Início Sem categoria CPMI do INSS quer ouvir advogada mineira envolvida no caso TCE/MA

CPMI do INSS quer ouvir advogada mineira envolvida no caso TCE/MA

O deputado federal Alfredo Gaspar (União-AL), relator da Comissão Parlamentar Mista de Inquérito que investiga esquema criminoso de desvio de recursos de aposentados e pensionistas via Instituto Nacional do Seguro Social (INSS), apresentou requerimento solicitando a convocação da advogada mineira Clara Alcântara Botelho Machado para prestar depoimento.

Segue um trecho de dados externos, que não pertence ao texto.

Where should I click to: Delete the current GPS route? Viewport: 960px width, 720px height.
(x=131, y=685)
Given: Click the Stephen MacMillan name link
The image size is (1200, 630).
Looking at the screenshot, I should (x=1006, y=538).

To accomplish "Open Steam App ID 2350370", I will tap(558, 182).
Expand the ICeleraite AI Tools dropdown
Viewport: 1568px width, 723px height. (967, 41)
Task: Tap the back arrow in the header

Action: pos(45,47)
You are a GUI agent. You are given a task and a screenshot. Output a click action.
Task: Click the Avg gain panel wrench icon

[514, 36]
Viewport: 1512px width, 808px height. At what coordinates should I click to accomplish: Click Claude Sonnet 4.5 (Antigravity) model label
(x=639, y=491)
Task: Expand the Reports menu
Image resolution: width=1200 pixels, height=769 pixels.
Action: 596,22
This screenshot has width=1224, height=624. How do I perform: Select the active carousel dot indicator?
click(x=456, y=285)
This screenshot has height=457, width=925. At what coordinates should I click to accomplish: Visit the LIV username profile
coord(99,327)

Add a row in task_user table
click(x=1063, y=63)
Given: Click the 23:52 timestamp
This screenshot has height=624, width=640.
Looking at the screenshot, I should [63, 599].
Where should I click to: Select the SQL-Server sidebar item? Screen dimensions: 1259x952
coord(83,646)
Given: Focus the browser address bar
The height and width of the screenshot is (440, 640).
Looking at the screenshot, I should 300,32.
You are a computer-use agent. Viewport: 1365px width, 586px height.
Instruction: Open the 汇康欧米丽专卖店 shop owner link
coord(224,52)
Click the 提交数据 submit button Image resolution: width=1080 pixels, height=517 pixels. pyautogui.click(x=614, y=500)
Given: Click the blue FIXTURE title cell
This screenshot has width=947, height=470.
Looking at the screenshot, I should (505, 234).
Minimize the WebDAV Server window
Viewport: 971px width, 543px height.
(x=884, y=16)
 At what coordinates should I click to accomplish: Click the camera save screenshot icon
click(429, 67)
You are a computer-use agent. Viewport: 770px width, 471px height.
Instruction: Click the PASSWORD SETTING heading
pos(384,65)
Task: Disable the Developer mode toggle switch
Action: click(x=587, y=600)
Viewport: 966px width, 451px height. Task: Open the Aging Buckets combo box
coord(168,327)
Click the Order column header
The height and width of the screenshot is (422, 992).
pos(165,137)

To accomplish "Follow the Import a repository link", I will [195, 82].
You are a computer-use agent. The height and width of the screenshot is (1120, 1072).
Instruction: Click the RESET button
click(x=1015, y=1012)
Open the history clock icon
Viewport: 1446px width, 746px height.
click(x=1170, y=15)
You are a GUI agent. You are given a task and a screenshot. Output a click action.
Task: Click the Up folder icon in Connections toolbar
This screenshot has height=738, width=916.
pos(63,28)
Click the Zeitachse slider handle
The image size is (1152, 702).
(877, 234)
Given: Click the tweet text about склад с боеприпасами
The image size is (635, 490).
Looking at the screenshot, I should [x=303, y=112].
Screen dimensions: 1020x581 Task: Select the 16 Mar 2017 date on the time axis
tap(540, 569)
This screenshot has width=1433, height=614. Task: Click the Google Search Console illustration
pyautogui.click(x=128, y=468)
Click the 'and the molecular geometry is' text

Ela é apontada como representante da Confederação Brasileira de Aposentados, Pensionistas e Idosos (COBAP) e atua em mais de 11 mil processos judiciais em todo o país, sem que possua inscrição suplementar em diversas seccionais da OAB, contrariando o §2º do art. 10 da Lei 8.906/94 (Estatuto da Advocacia).

Este ato se daria por meio de peças padronizadas, o que evidencia a existência de uma engrenagem estruturada para a manutenção de descontos questionados.

“Trata-se de matéria de extrema relevância social, haja vista os graves indícios de que a Confederação Brasileira de Aposentados, Pensionistas e Idosos – COBAP, promovem descontos mensais nos benefícios previdenciários sem a autorização expressa dos aposentados, violando frontalmente a dignidade da pessoa idosa. O idoso, pessoa vulnerável por excelência, depende integralmente de sua aposentadoria para o sustento próprio, para a compra de medicamentos e, muitas vezes, ainda exerce o papel de provedor de sua família”, disse o parlamentar em seu pedido.

Clara Alcântara é peça chave em um processo judicial que tramita no Supremo Tribunal Federal (STF) e que está trancando a indicação de duas vagas de conselheiro do Tribunal de Contas do Estado do Maranhão (TCE/MA).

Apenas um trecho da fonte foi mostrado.